A noção de que a criança se desenvolve em função de suas condições socioeconômicas e vínculos sociais vem de Vigotski. Foi ele também quem falou sobre instrumentos simbólicos, ou seja, que a linguagem é um instrumento, uma ferramenta. Hoje se fala muito em inteligência emocional, algo que, de certa maneira, vem daí. Então, essas coisas estão ligadas. O desenvolvimento da criança é o que importa na hora de classificar um livro, mas os humanos são complexos, heterogêneos e dependem de um número grande de fatores para crescer intelectualmente. Não somos insetos.

O Robert A. Heinlein (1907-1988) tem uma frase que eu adoro:

Um ser humano deve ser capaz de trocar uma fralda, planejar uma invasão, matar um porco, comandar um navio, projetar um edifício, escrever um soneto, fazer a contabilidade, construir uma parede, cuidar de um ferimento, consolar os que estão para morrer, receber ordens, dar ordens, cooperar, agir sozinho, resolver equações, analisar um novo problema, adubar a terra, programar um computador, cozinhar uma refeição saborosa, lutar eficientemente, morrer galantemente. Especialização é para insetos.

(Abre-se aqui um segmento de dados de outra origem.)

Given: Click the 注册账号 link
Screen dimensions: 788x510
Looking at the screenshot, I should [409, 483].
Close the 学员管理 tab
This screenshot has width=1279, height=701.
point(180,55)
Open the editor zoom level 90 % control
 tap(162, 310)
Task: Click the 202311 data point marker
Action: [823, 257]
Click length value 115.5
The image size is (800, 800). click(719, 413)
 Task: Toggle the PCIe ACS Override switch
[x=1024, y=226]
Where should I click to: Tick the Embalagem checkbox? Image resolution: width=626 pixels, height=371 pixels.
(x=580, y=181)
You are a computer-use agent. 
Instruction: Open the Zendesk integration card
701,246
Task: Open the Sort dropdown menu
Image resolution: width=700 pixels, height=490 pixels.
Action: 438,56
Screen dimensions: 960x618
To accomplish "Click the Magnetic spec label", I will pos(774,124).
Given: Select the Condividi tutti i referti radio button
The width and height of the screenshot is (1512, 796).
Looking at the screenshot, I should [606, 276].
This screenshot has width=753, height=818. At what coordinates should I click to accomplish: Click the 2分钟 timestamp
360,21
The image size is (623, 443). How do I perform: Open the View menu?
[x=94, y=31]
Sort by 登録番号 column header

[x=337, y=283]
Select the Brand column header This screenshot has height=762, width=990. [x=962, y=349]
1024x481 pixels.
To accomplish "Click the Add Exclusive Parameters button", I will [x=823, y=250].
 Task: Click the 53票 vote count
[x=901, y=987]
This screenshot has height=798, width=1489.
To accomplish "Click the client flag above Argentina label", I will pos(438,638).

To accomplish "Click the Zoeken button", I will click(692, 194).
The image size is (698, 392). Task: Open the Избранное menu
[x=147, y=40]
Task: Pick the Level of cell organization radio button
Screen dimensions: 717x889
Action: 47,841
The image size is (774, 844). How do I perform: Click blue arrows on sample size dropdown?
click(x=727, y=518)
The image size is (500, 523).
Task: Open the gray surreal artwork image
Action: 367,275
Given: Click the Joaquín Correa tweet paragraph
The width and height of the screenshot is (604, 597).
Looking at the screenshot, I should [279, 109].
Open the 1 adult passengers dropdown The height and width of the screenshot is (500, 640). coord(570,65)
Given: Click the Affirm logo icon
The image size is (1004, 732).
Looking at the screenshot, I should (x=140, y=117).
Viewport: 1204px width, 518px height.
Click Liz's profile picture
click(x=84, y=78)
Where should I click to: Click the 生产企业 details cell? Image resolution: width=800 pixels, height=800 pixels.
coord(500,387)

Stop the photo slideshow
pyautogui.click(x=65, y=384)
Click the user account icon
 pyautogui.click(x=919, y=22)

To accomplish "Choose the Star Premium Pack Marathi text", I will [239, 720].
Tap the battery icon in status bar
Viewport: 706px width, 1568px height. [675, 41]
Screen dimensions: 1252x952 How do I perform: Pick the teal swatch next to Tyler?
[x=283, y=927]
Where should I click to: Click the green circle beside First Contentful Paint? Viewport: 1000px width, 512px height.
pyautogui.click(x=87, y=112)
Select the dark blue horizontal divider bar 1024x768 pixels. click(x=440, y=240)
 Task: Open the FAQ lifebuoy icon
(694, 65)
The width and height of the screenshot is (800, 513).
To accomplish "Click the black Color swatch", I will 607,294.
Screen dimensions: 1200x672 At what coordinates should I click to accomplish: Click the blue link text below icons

Com tudo isso, como classificar? Claro, eu poderia fazer o discurso (é tentador) de jogue a classificação pela janela, o que importa é que a criança tenha acesso a livros, que leia, etc. Claro, é o que importa de fato, mas por outro lado, entregar à criança um livro para o qual ela ainda não está preparada pode acabar gerando frustração e desinteresse. Minha sugestão é: leve seu filho à biblioteca. Ensine-o a não atrapalhar os outros, a não danificar os livros, a não correr, a não falar alto, a ser educado. A partir daí, deixe-o solto. Crianças são inteligentíssimas e bibliotecários são deuses da paciência e da boa indicação.